> _WHAT THIS TASK INVOLVES_:
Count the lines of the items below that contain the string "order", matching case exactly. Give only the number.
MATERIALS PROVIDED Block Start
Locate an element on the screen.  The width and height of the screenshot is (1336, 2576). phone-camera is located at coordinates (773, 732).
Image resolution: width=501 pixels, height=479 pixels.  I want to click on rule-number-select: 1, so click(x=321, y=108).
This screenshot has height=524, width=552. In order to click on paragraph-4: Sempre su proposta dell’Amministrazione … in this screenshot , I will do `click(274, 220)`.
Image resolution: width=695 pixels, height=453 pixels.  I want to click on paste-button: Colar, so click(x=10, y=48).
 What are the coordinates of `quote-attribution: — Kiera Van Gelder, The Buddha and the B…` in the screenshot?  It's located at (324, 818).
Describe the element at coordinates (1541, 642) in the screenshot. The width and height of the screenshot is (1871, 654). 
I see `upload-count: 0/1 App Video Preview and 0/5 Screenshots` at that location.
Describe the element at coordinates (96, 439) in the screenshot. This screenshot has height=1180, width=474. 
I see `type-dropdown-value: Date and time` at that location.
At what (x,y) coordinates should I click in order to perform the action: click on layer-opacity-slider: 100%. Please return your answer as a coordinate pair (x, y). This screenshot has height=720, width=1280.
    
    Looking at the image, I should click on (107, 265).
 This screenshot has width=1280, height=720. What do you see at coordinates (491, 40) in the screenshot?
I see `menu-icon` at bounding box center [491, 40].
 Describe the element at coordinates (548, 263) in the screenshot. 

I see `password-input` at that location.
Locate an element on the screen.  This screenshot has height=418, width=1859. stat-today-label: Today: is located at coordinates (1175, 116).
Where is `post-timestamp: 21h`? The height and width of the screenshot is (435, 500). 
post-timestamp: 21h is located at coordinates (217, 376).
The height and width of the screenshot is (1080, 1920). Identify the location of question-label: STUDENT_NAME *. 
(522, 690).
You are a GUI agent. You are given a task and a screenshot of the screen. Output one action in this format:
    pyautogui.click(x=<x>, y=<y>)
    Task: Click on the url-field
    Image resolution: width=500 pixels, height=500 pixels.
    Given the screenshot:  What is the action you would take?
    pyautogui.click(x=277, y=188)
MATERIALS PROVIDED Block End
> _RESULT BELOW_:
2